Introdução
O cooperativismo cafeeiro configura-se como um dos pilares do agronegócio brasileiro, notadamente em Minas Gerais, estado responsável por mais de 50% da produção nacional. No Cerrado Mineiro, as cooperativas assumem relevância ímpar, articulando milhares de pequenos e médios produtores e promovendo desenvolvimento regional por meio de práticas que integram dimensões econômicas, sociais e ambientais. Essa atuação multidimensional posiciona essas organizações como agentes potencialmente estratégicos para a consecução dos Objetivos de Desenvolvimento Sustentável (ODS).
Problema de Pesquisa e Objetivo
Propõe-se a questão deste artigo: de que forma as práticas desenvolvidas pelas cooperativas cafeeiras do Cerrado Mineiro contribuem para a efetivação dos ODS na região? O objetivo do artigo é, assim, analisar como as práticas organizacionais das cooperativas cafeeiras do Cerrado Mineiro contribuem para a efetivação dos ODS na região.
Fundamentação Teórica
As cooperativas são organizações alinhadas aos princípios de sustentabilidade, integrando dimensões econômica, social e ambiental (Schneider, 2015). Seu modelo baseia-se em valores como democracia, equidade e interesse pela comunidade (Baraibar-Diez & Sotorrío, 2018), os quais convergem naturalmente com a Agenda 2030. Estudos recentes destacam o papel dessas entidades na implementação de práticas ESG e no avanço dos ODS, especialmente no setor agropecuário (Krug et al., 2024).
Metodologia
Realizou-se uma pesquisa documental, de natureza qualitativa e descritiva, com foco nas cooperativas Expocacer e Cooxupé. A análise baseou-se nos relatórios de sustentabilidade e ESG de 2024, utilizando a técnica de análise de conteúdo. Os dados foram cruzados com o referencial teórico para interpretar as práticas de governança e sustentabilidade à luz dos ODS, assegurando rigor metodológico na triangulação das informações.

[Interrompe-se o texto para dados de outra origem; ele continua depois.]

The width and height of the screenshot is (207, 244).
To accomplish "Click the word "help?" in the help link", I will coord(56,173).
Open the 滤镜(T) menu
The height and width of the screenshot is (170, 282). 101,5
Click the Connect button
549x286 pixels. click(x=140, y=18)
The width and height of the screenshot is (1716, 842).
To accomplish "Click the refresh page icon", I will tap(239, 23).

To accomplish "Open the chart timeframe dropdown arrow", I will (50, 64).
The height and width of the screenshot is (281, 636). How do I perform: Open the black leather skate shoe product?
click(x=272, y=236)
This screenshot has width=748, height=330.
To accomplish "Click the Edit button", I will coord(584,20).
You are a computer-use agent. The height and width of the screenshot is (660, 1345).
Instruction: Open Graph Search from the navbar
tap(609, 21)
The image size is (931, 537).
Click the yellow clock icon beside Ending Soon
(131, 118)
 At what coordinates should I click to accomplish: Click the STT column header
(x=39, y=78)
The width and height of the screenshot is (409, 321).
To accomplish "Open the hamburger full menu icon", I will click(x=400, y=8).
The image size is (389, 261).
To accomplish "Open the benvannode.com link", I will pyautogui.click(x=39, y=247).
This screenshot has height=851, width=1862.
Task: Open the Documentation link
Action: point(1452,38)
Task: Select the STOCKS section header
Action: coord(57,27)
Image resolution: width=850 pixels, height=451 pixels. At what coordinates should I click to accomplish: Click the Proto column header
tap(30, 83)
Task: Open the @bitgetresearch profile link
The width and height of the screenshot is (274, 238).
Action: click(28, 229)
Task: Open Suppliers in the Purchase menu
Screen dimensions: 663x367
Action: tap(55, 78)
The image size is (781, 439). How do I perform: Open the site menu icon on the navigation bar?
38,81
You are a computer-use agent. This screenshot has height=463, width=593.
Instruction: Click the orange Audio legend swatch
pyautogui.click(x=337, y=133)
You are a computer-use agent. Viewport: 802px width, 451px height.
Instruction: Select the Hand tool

Análise e Discussão dos Resultados
A análise revelou modelos de governança robustos nas cooperativas estudadas, com estruturas profissionais e participação democrática (Cunha et al., 2021). As práticas de compliance, transparência e comitês ESG demonstram alinhamento com os ODS 8, 16 e 12 (Krug et al., 2024). A articulação entre performance econômica e responsabilidade socioambiental evidencia a operacionalização do Triple Bottom Line (Schneider, 2015), reforçando o cooperativismo como vetor de desenvolvimento sustentável no setor cafeeiro.
Considerações Finais
O estudo confirma que as cooperativas analisadas possuem modelos de governança alinhados aos ODS, integrando eficiência econômica, responsabilidade social e ambiental. Seus avanços em transparência, compliance e práticas ESG demonstram a viabilidade do cooperativismo como modelo sustentável. A pesquisa oferece subsídios para gestores e políticas públicas, embora a limitação de fontes secundárias sugira a necessidade de estudos futuros com abordagem empírica para aprofundar a análise qualitativa.
Referências
Baraibar-Diez, E., & Sotorrío, L. L. (2018). O efeito mediador da transparência na relação entre responsabilidade social corporativa e reputação corporativa. Revista Brasileira de Gestao de Negocios, 20(1), 5–21.
Krug, A. U., Padula, A. D., & Waquil, P. D. (2024). Práticas de sustentabilidade ESG, desempenho econômico, princípios do cooperativismo e ODS nas cooperativas agropecuárias do Rio Grande do Sul. Revista de Economia e Agronegócio - REA, 22(1), 1–22.
Schneider, J. O. (2015). Cooperativismo e desenvolvimento sustentável. Otra Economía, 9(16), 94–104.